Naive Bayes can be used to "classify" data using probability techniques. Example use cases of a Naive Bayes classifier would be using it to determine (classify) if an email is spam or not spam, or if a file is or isn't malicious.

Naive Bayes can be used on streaming data with with Gaussian distribution.

https://en.wikipedia.org/wiki/Naive_Bayes_classifier https://en.wikipedia.org/wiki/Statistical_classification https://en.wikipedia.org/wiki/Normal_distribution

Mahalanobis distance

Malalanobis distance can be used in conjunction with Naive Bayes to measure how different (distant) an item is from a class. This can be used in anomaly detection applications.

https://en.wikipedia.org/wiki/Mahalanobis_distance

Building

This is developed on Debian Linux, and untested on anything else.

Build this with CMake:

Make a directory;

mkdir build && cd build

Run cmake:

cmake ..

Build:

make

Install:

make install

You may need to run ldconfig after installing.

Doxygen

To build documentation with Doxygen, please be sure that doxygen and graphviz are installed on your system:

apt install doxygen graphviz

Then invoke cmake, defining DBUILD_DOC=ON:

cmake -DBUILD_DOC=ON

Testing

Running make test from the build directory should run unit tests.

About

I have been interested in probabilistic data structures for several years. I've used these techniques in various applications, but I usually code a bespoke implementation specific to my particular application, written in ways that are non-conductive to reuse.

I am not a mathematician, computer scientist, or professional developer, but I've tried to make this library generic and easy to use in a variety of settings.

This library began as a simple bloom filter and time-decaying bloom filter implementation that I wrote a while ago and thew up on GitHub in case I needed to use it later. A project came up that I wanted to use some probabilistic techniques, so I revisited this and started adding to it. It would be worth my time to make it into a library, make it more robust, and support additional algorithms.

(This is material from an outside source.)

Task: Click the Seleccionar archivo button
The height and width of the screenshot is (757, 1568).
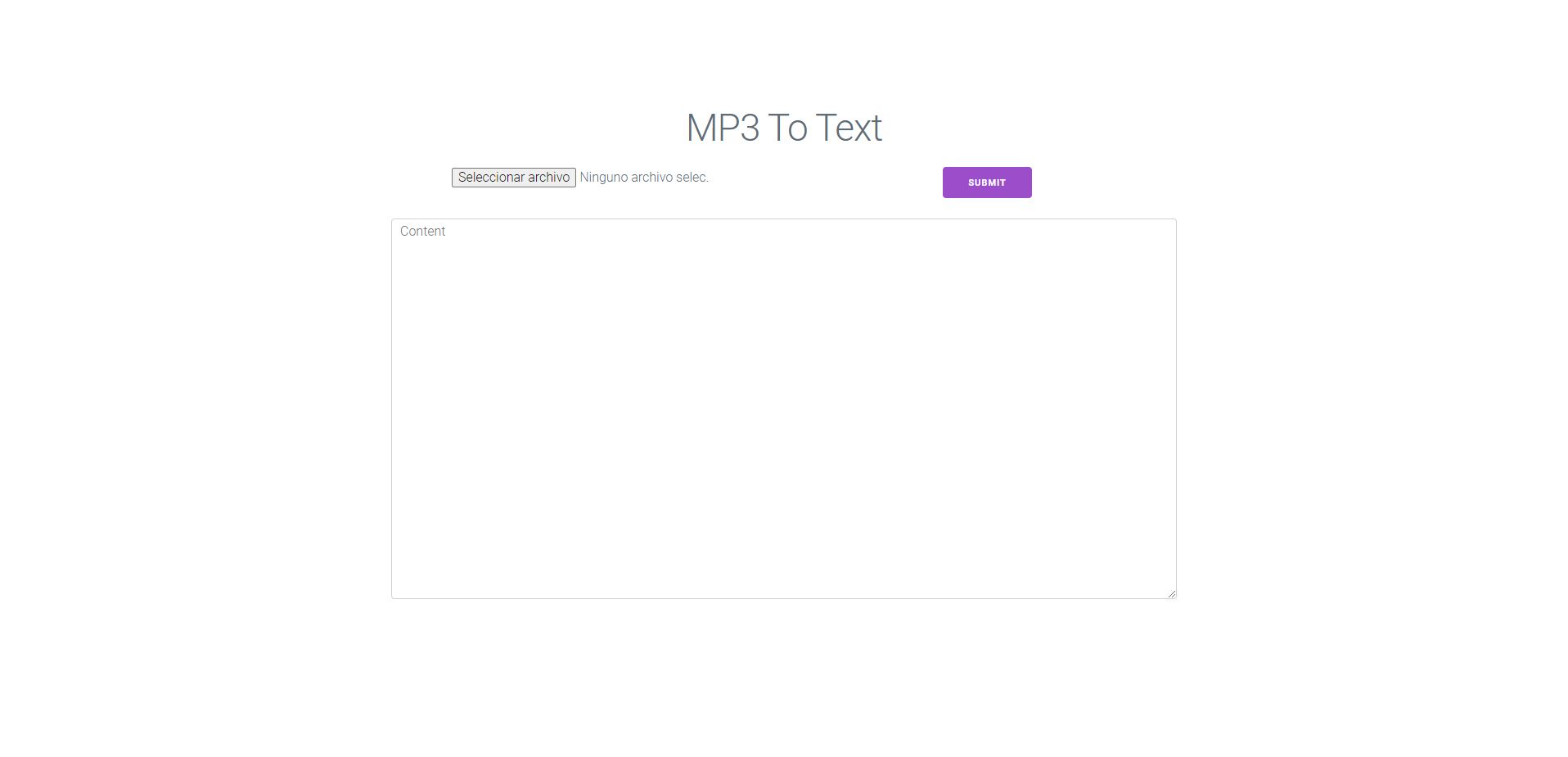Action: pos(513,178)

Since I am not a mathematician, learning how to implement these was painful because I didn't understand a lot of the verbiage I read in books, writeups, white papers, etc, when initially attempting to implement these. In the end, most of these algorithms are simple, but took significant effort for me to understand. Hopefully, these examples can help others make more sense of these algorithms and be leveraged for good.

This was named "archbloom" during a conversation with my big homie Quinten. I needed to rename the project because "libbloom" is already taken and this does a lot more than bloom filters now. Quinten mentioned the name "archbloom", so I Googled this to see if it had any jacked up connotations that I wasn't aware of. One of the first results was someone's World of Warcraft character profile. This character was a "night elf feral druid". Knowing next to nothing about WoW, I thought this was pretty hard. As such, archbloom has been written into lore and it simply is what it is.